Making LMDB Datasets (original format, deprecated for ASE LMDBs)#
Storing your data in an LMDB ensures very fast random read speeds for the fastest supported throughput. This was the recommended option for the majority of fairchem use cases, but has since been deprecated for ASE LMDB files
This notebook provides an overview of how to create LMDB datasets to be used with the FAIRChem repo. This tutorial is intended for those who wish to use FAIRChem to train on their own datasets. Those interested in just using FAIRChem data need not worry about these steps as they’ve been automated as part of this download script.
from fairchem.core.preprocessing import AtomsToGraphs
from fairchem.core.datasets import LmdbDataset
import ase.io
from ase.build import bulk
from ase.build import fcc100, add_adsorbate, molecule
from ase.constraints import FixAtoms
from ase.calculators.emt import EMT
from ase.optimize import BFGS
import matplotlib.pyplot as plt
import lmdb
import pickle
from tqdm import tqdm
import torch
import os
Generate toy dataset: Relaxation of CO on Cu#
adslab = fcc100("Cu", size=(2, 2, 3))
ads = molecule("CO")
add_adsorbate(adslab, ads, 3, offset=(1, 1))
cons = FixAtoms(indices=[atom.index for atom in adslab if (atom.tag == 3)])
adslab.set_constraint(cons)
adslab.center(vacuum=13.0, axis=2)
adslab.set_pbc(True)
adslab.set_calculator(EMT())
dyn = BFGS(adslab, trajectory="CuCO_adslab.traj", logfile=None)
dyn.run(fmax=0, steps=1000)
/tmp/ipykernel_2807/901556023.py:8: DeprecationWarning: Please use atoms.calc = calc
adslab.set_calculator(EMT())
False
raw_data = ase.io.read("CuCO_adslab.traj", ":")
len(raw_data)
1001
Initial Structure to Relaxed Energy/Structure (IS2RE/IS2RS) LMDBs#
IS2RE/IS2RS LMDBs utilize the SinglePointLmdb dataset. This dataset expects the data to be contained in a SINGLE LMDB file.
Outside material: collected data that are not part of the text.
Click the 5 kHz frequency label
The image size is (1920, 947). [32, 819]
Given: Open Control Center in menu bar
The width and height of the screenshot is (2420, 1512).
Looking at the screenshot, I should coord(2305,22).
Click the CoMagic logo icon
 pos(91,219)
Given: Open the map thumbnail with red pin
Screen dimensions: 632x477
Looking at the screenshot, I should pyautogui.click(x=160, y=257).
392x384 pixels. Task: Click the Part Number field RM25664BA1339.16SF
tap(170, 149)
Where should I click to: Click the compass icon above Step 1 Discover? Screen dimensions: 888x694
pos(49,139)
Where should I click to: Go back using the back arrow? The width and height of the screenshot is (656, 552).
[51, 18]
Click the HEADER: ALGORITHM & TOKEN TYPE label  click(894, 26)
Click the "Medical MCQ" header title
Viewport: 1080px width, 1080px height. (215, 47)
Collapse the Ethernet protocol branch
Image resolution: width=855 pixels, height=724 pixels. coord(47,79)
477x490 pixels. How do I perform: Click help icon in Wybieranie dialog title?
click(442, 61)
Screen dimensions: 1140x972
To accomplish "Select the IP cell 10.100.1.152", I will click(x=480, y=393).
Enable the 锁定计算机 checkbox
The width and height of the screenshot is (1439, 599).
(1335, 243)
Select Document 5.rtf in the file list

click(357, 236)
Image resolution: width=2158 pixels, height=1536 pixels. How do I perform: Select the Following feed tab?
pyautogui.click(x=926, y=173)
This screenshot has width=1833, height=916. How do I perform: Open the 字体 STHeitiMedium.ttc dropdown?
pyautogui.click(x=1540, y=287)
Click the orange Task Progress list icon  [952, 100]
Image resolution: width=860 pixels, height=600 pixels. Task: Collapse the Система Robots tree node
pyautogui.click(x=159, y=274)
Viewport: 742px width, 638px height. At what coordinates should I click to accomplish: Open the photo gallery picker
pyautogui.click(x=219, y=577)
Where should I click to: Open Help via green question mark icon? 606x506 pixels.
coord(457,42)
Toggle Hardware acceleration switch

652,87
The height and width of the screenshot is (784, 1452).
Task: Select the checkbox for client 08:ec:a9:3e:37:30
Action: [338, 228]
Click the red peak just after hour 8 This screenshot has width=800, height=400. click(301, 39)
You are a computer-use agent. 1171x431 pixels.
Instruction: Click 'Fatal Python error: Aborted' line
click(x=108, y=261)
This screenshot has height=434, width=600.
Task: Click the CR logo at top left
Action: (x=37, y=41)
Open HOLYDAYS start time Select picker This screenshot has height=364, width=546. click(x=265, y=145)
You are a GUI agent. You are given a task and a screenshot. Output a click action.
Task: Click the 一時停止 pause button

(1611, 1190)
In addition to the attributes defined by AtomsToGraph, the following attributes must be added for the IS2RE/IS2RS tasks:
pos_relaxed: Relaxed adslab positions
sid: Unique system identifier, arbitrary
y_init: Initial adslab energy, formerly Data.y
y_relaxed: Relaxed adslab energy
tags (optional): 0 - subsurface, 1 - surface, 2 - adsorbate
As a demo, we will use the above generated data to create an IS2R* LMDB file.
Initialize AtomsToGraph feature extractor#
a2g = AtomsToGraphs(
max_neigh=50,
radius=6,
r_energy=True, # False for test data
r_forces=True, # False for test data
r_distances=False,
r_fixed=True,
)
Initialize LMDB file#
db = lmdb.open(
"sample_CuCO.lmdb",
map_size=1099511627776 * 2,
subdir=False,
meminit=False,
map_async=True,
)
Write data to LMDB#
def read_trajectory_extract_features(a2g, traj_path):
traj = ase.io.read(traj_path, ":")
tags = traj[0].get_tags()
images = [traj[0], traj[-1]]
data_objects = a2g.convert_all(images, disable_tqdm=True)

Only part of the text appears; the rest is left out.